Unser Bildungssystem muss massiv überarbeitet werden, damit Menschen, unabhängig von ihrem sozioökonomischen Hintergrund gleiche Bildungschancen haben. Ein System, in dem man Zugang zu digitaler Lehre keine Frage des Geldes ist. Ein System, in dem alle Studierenden eine Wohnung auch bezahlen können. Ein System, in dem es eine unbefristete Perspektive in der Wissenschaft gibt.

Und auch unser Gesundheitssystem muss generalsaniert werden. Es kann nicht sein, dass der Gewinn/Kommerz im Mittelpunkt steht. Das Wohl der Patient*innen und auch der Beschäftigten muss der Fokus sein.

Wir brauchen also ein System, in dem wir alle eine Zukunftsperspektive haben! Und dafür stehen wir heute hier!
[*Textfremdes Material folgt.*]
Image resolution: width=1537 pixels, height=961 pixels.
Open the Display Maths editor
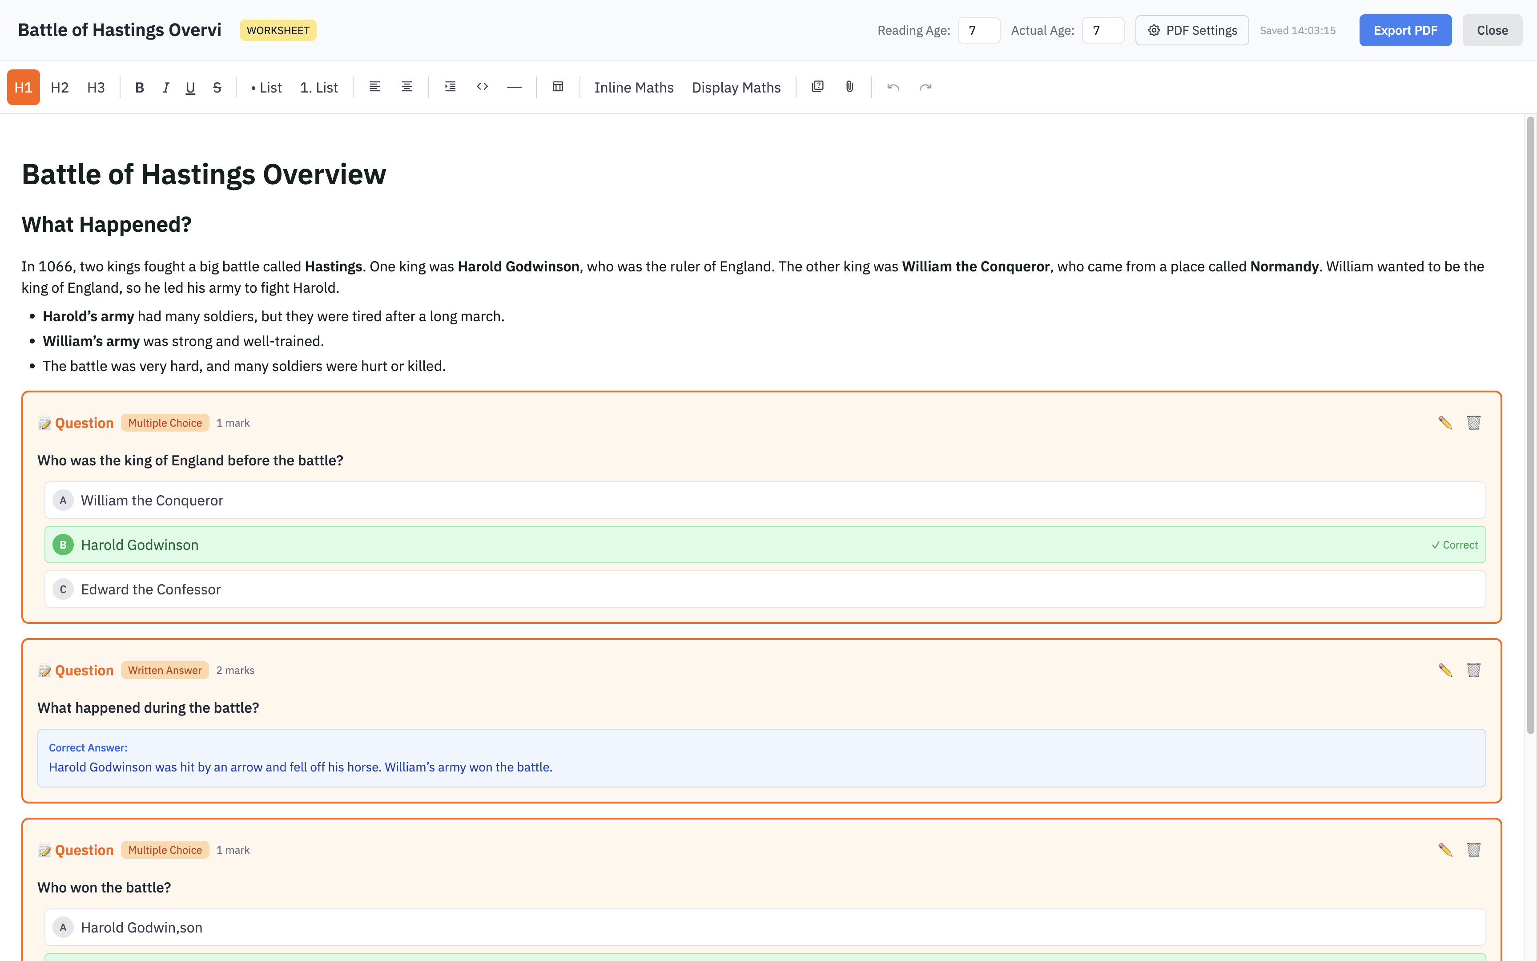coord(736,87)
Lasst uns gemeinsam für eine Zukunft kämpfen, in der unsere Atmosphäre nicht mehr verpestet wird, unsere Meere nicht mehr zugemüllt werden, unsere Wälder nicht mehr in Flammen stehen und in der wir und unsere Mitmenschen sich Lebensmittel, Gesundheit, Bildung und Wohnraum leisten können.

Lasst uns gemeinsam für eine Zukunft kämpfen, in der unser Planet nicht mehr brennt.